Task instructions:
Please find the lines in the following records that hold "agent", and copy them.

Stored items

========================

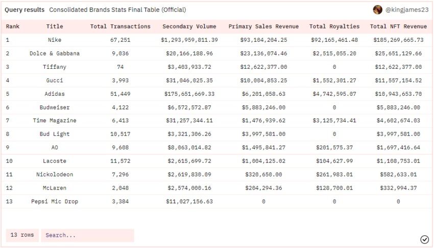This screenshot has height=248, width=434.
Task: Sort by Total Royalties column
Action: tap(334, 26)
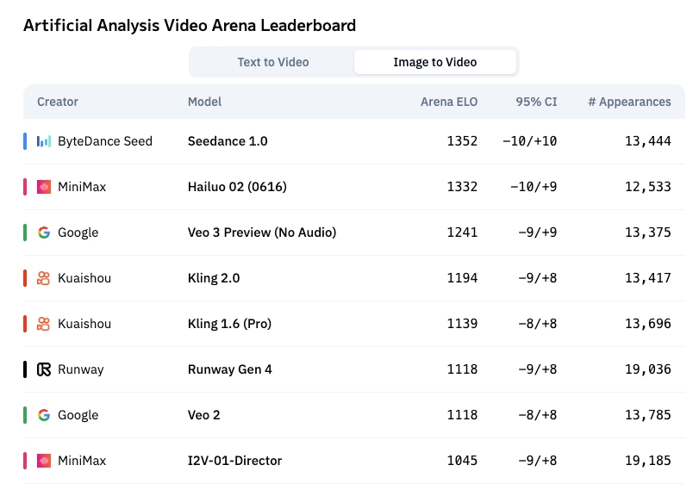The image size is (699, 490).
Task: Click the Runway logo icon
Action: point(44,369)
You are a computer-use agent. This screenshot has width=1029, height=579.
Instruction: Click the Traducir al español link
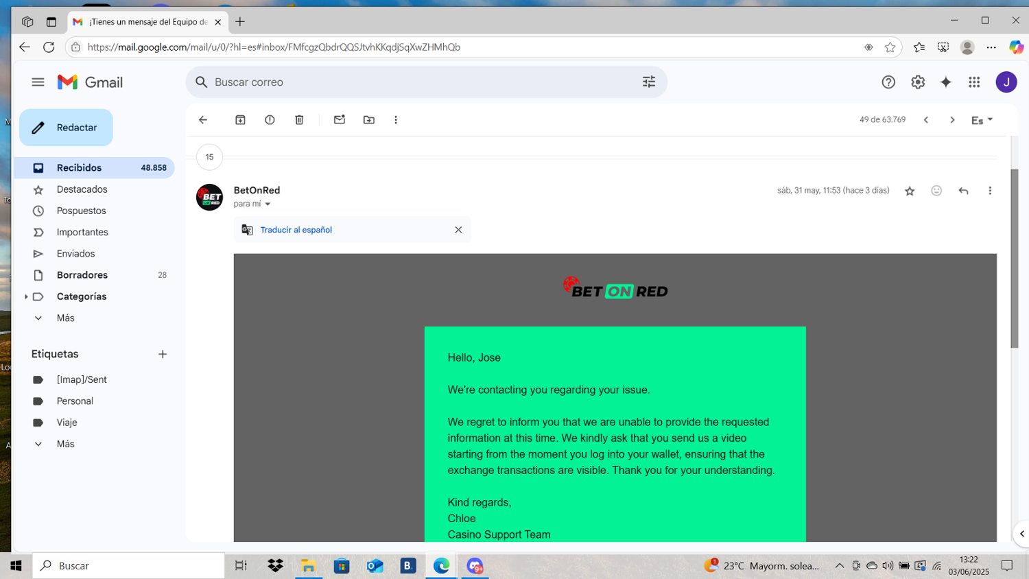[296, 230]
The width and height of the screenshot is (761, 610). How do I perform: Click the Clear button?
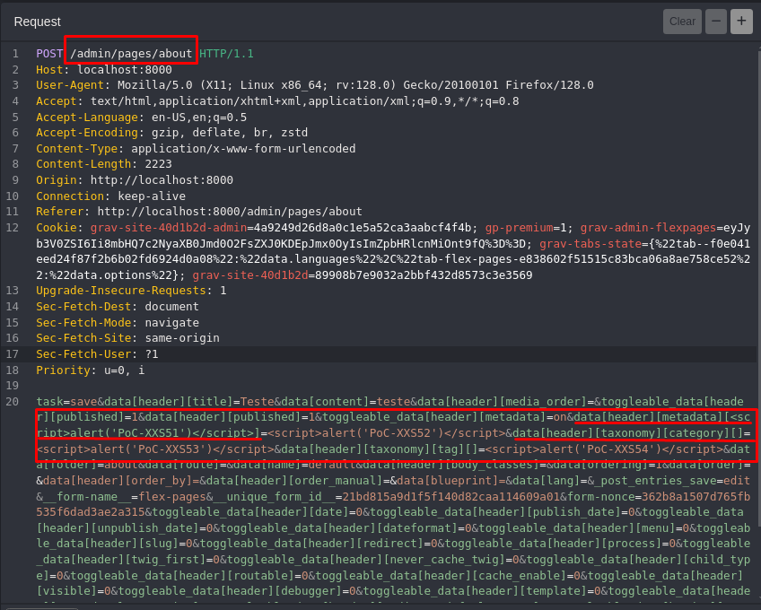pos(682,21)
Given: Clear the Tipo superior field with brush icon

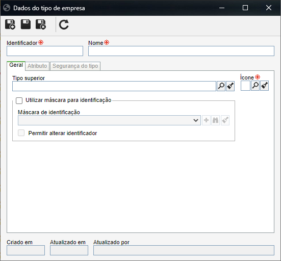Looking at the screenshot, I should (231, 86).
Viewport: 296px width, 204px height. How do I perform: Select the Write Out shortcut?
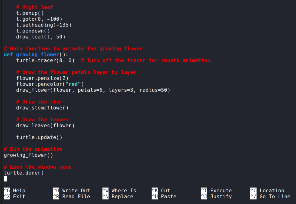tap(76, 191)
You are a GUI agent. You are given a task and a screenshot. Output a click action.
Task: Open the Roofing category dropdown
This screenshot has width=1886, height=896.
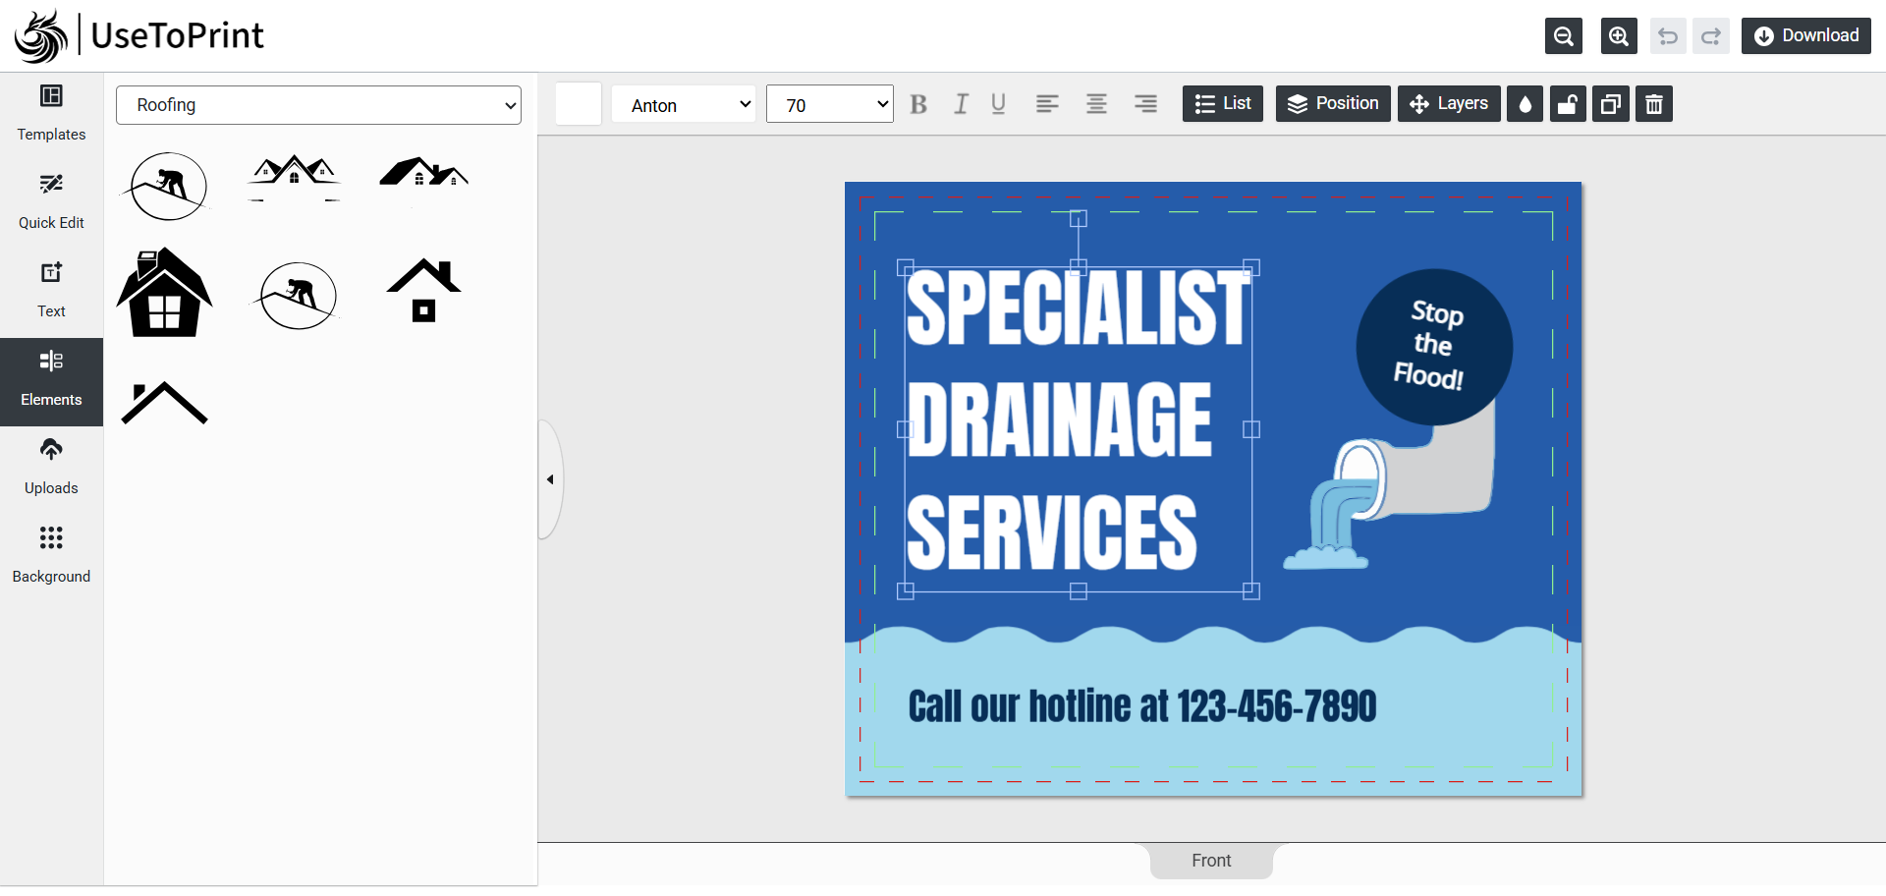pos(318,105)
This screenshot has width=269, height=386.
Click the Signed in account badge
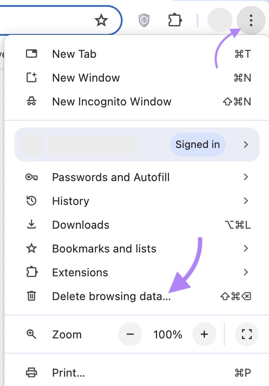[x=197, y=145]
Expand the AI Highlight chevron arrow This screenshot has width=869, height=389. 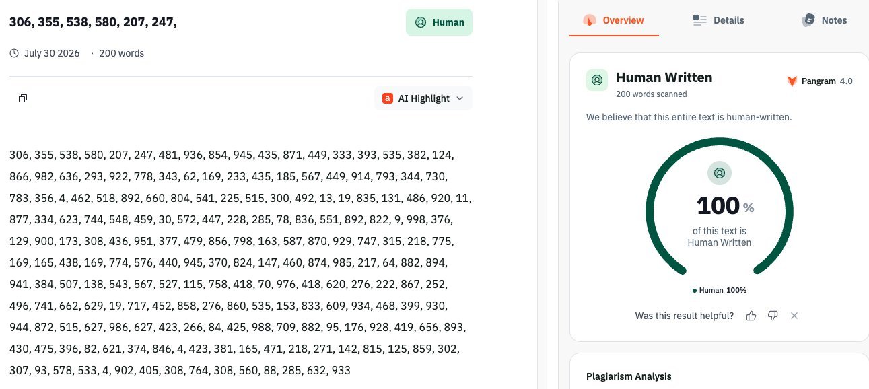(460, 98)
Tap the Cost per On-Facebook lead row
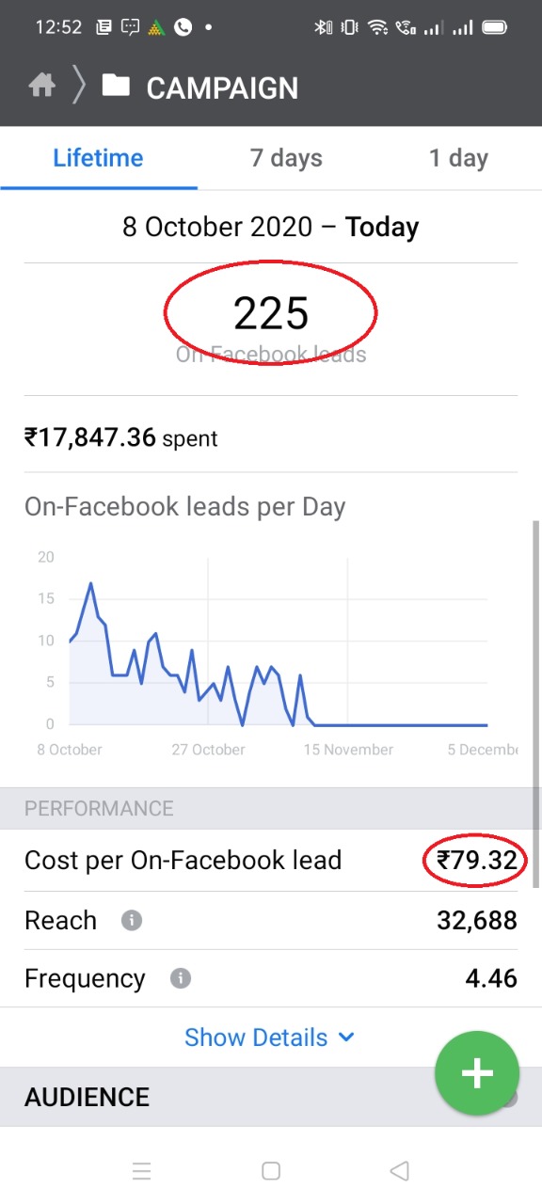 point(271,860)
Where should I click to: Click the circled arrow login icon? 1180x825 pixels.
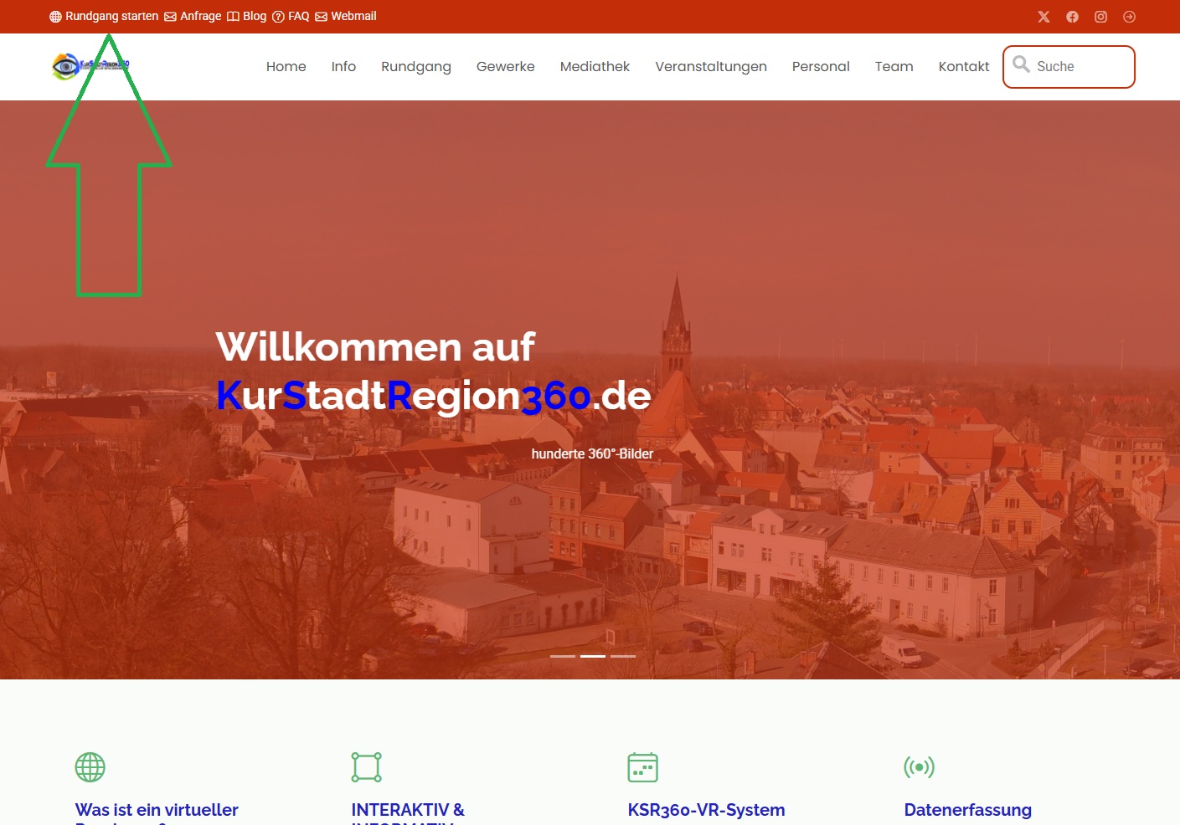click(x=1129, y=17)
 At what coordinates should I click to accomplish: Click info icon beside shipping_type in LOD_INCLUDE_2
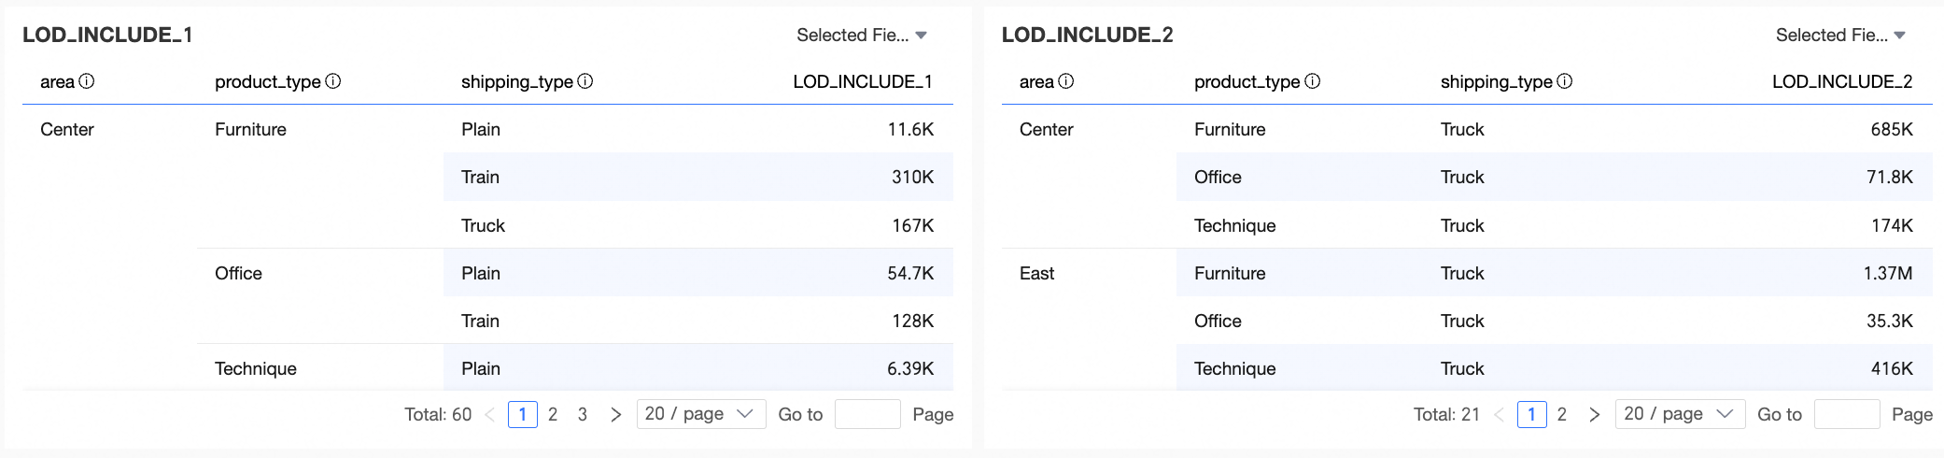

========================

Written response:
You are a computer-use agent. This screenshot has width=1029, height=579.
You are a GUI agent. You are given a task and a screenshot. Output a click action.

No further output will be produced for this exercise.